⟨
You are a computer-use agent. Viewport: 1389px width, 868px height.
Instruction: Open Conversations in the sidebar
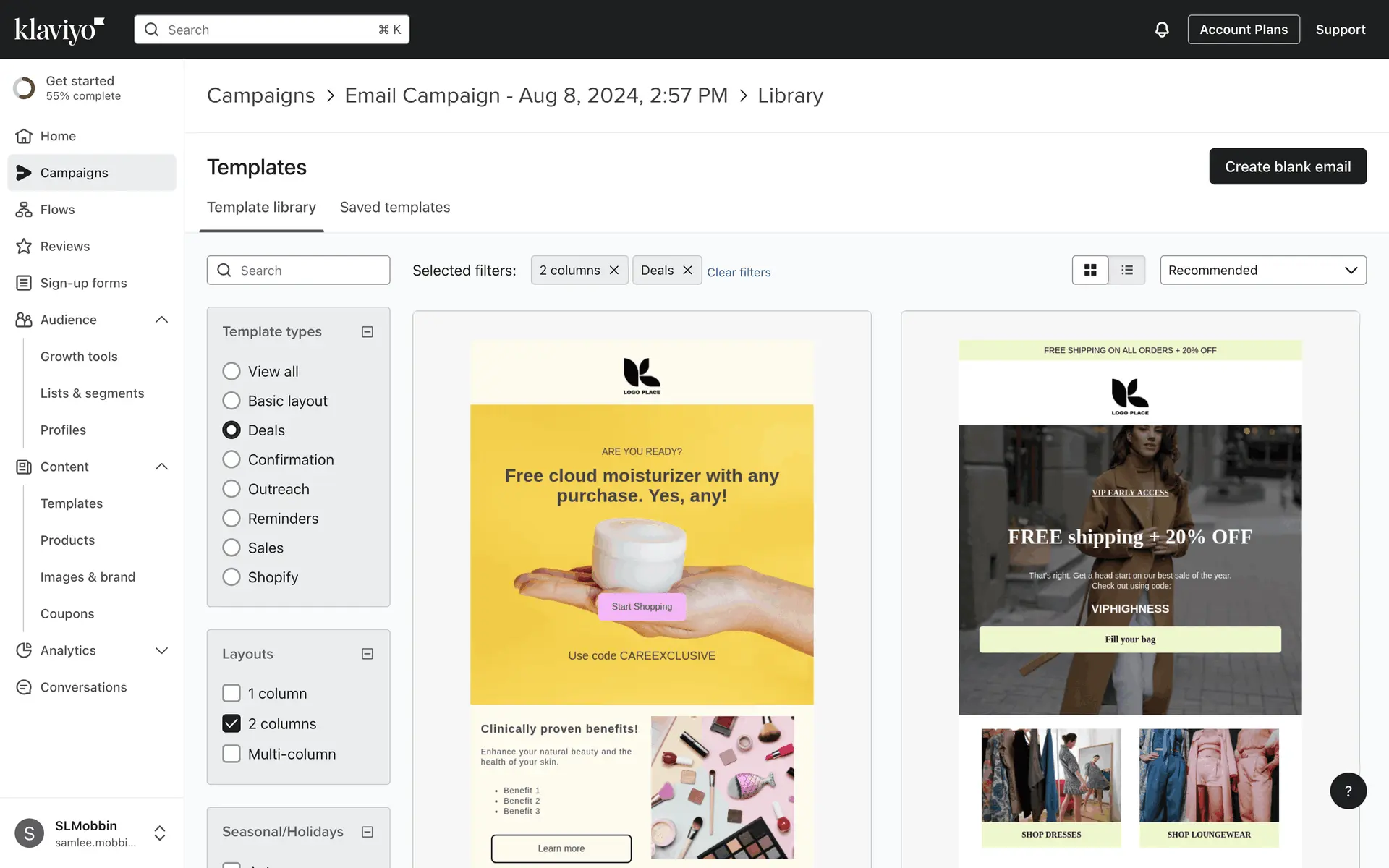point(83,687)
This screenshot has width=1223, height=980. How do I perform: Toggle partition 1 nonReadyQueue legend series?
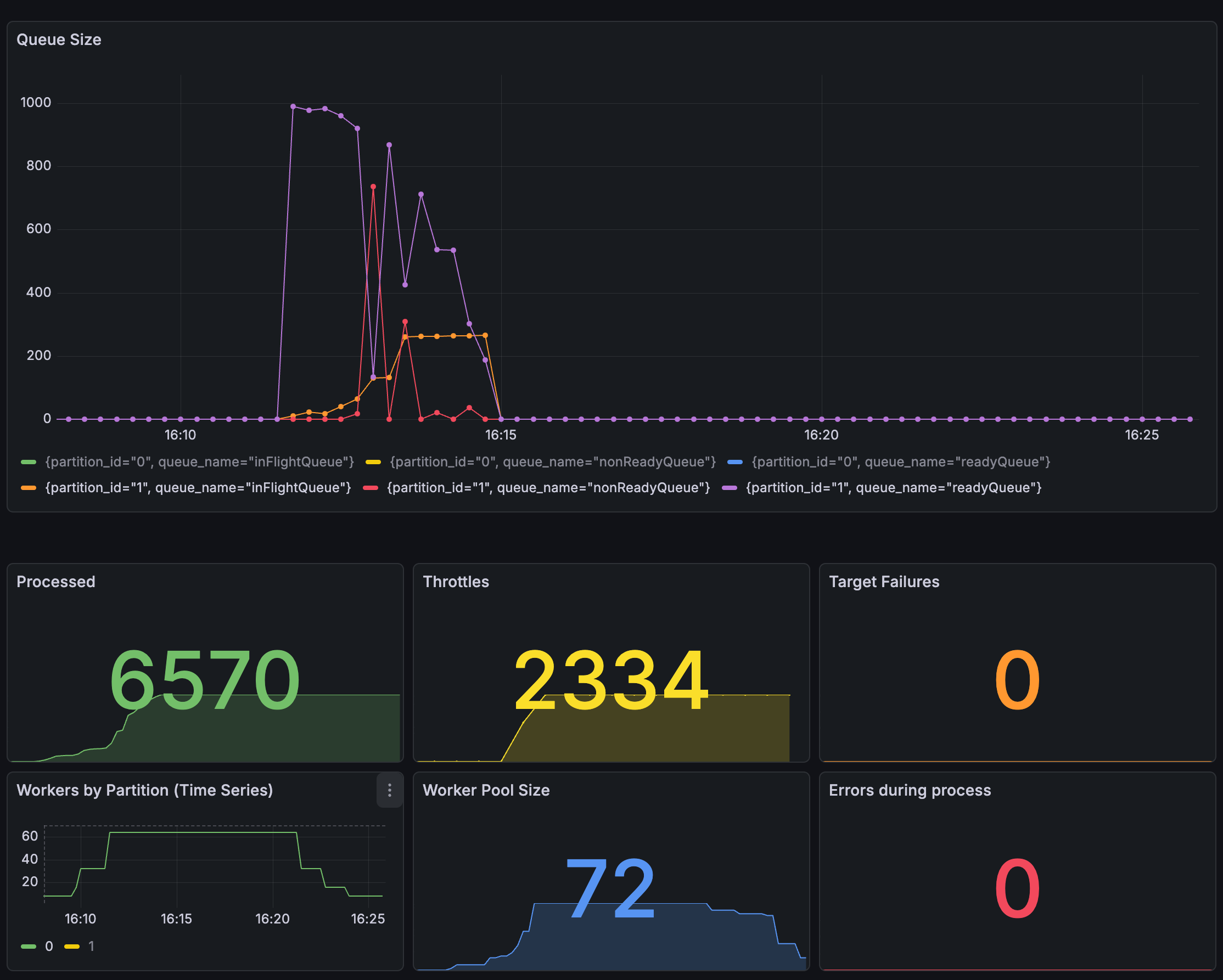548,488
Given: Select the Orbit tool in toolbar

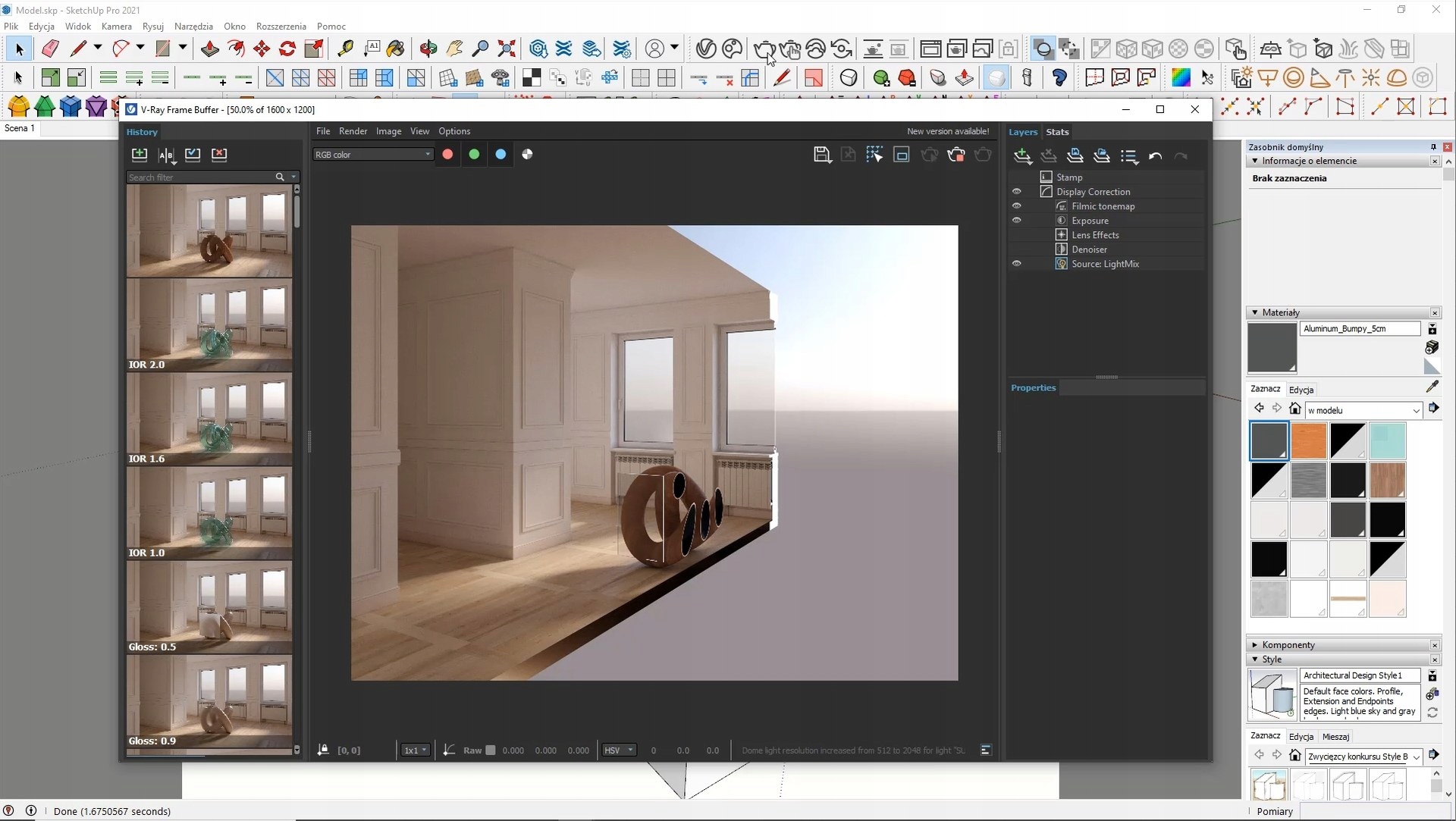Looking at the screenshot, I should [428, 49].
⟩
▶ _BRIEF_
Would you repeat the listing word for word and skip every picture?

▶ _RESULT BELOW_
You are a computer-use agent. Viewport: 1389px width, 868px height.
Instruction: Open Conversations in the sidebar
point(83,687)
This screenshot has width=1223, height=980. How do I perform: Toggle partition 1 nonReadyQueue legend series?
548,488
Given: Select the Orbit tool in toolbar

Looking at the screenshot, I should [428, 49].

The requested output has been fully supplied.